INSTRUCTION » Update the rows from the very first one through the line with "pyautogui.click(x=190, y=187)" by swapping "dropdown" for "drop-down list". Return only those lines, with nothing else changed.

## Start

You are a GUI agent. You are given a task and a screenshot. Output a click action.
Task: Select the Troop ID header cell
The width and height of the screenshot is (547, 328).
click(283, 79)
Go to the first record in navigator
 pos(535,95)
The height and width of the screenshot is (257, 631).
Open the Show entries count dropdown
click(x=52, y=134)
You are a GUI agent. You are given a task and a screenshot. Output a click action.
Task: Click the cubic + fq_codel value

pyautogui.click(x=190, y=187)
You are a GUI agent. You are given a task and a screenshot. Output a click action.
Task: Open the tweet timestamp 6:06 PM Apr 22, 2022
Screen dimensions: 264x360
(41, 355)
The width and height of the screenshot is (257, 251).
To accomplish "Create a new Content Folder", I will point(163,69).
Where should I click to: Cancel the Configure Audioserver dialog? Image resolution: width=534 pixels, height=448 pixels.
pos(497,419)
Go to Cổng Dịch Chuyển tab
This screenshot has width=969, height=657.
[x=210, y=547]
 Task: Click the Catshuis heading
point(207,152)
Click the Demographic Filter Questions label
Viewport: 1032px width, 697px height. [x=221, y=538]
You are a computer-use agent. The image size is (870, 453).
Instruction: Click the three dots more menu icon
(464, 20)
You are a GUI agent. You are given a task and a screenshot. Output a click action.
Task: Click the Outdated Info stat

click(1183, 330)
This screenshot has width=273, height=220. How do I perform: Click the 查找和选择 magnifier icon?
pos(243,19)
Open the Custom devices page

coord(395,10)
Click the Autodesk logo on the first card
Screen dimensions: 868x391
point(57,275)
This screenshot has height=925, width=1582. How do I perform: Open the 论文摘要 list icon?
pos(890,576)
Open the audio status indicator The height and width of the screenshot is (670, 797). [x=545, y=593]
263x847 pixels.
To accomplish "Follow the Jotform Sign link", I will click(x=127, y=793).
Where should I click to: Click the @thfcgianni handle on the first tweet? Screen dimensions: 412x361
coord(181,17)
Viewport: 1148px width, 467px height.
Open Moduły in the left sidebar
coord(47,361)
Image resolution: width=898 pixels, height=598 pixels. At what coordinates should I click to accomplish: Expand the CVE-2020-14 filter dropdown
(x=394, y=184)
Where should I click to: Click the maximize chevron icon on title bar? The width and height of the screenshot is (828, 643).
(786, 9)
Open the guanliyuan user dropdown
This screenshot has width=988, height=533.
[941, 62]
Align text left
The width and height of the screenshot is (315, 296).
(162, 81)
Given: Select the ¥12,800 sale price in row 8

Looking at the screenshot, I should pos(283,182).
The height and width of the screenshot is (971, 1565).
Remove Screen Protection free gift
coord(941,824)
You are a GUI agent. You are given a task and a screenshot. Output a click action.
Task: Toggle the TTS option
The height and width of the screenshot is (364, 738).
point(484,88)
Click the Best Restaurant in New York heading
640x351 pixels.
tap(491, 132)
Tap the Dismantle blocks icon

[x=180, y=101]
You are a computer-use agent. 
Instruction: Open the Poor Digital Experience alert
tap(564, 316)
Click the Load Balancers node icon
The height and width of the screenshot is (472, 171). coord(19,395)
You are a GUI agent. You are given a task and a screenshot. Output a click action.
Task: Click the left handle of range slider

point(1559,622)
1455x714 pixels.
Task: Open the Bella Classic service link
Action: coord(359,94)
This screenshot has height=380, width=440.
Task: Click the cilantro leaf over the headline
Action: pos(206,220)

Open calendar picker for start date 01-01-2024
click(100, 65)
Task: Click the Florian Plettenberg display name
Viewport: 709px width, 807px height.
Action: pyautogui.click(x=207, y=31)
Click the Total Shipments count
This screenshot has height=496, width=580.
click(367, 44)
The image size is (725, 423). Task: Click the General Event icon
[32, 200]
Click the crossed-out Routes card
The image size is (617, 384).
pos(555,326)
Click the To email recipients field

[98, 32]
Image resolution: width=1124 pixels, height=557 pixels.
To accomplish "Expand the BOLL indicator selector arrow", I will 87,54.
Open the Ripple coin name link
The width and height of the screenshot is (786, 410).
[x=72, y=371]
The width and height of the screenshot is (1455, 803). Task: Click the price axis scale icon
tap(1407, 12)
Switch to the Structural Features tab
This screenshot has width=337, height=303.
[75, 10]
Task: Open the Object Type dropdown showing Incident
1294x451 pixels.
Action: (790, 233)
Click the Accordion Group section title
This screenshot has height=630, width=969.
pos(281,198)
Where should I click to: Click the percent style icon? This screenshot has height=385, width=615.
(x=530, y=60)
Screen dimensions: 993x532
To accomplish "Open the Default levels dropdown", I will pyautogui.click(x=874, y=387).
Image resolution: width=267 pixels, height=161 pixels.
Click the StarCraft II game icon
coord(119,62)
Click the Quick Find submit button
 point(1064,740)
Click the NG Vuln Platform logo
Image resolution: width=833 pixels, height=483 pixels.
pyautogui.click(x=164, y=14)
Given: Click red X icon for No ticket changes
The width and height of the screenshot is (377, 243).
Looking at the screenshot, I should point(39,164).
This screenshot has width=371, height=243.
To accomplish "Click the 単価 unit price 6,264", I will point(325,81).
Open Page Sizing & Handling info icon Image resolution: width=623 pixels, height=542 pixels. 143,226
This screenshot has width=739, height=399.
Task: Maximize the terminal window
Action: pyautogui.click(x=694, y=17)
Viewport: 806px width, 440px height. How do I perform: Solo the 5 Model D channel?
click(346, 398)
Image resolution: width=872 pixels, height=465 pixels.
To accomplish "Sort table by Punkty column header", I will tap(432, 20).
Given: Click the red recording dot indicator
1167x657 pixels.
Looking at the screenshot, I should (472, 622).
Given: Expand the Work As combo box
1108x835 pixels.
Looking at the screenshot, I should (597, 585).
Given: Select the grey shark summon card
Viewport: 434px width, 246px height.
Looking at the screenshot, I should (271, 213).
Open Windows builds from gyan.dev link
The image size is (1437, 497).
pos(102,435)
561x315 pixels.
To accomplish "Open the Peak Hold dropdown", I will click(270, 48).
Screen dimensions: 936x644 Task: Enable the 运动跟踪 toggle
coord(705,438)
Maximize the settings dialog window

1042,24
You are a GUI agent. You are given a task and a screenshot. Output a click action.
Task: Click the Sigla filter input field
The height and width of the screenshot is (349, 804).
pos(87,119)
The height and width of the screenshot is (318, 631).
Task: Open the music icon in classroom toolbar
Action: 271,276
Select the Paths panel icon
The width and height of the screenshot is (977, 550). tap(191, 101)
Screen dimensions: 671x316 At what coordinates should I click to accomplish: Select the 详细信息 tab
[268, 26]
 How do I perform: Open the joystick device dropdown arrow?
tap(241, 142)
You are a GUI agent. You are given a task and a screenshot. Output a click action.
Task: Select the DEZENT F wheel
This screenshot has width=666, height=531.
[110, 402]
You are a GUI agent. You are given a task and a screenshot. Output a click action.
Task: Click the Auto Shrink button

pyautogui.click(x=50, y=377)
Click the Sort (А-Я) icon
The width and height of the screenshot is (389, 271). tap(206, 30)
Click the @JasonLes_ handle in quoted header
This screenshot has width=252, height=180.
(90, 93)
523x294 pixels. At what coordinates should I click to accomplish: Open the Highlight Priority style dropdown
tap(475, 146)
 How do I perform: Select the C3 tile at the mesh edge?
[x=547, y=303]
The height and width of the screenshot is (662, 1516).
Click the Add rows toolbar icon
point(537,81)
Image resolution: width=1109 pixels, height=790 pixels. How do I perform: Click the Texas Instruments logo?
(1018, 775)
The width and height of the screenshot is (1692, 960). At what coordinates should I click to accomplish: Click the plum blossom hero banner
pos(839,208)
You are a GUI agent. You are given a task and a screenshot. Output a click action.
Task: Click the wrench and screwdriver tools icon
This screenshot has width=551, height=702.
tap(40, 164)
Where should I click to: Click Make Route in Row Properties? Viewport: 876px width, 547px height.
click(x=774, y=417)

## End

PROBLEM SOLUTION »
You are a GUI agent. You are given a task and a screenshot. Output a click action.
Task: Select the Troop ID header cell
The width and height of the screenshot is (547, 328).
click(283, 79)
Go to the first record in navigator
 pos(535,95)
The height and width of the screenshot is (257, 631).
Open the Show entries count drop-down list
click(x=52, y=134)
You are a GUI agent. You are given a task and a screenshot. Output a click action.
Task: Click the cubic + fq_codel value

pyautogui.click(x=190, y=187)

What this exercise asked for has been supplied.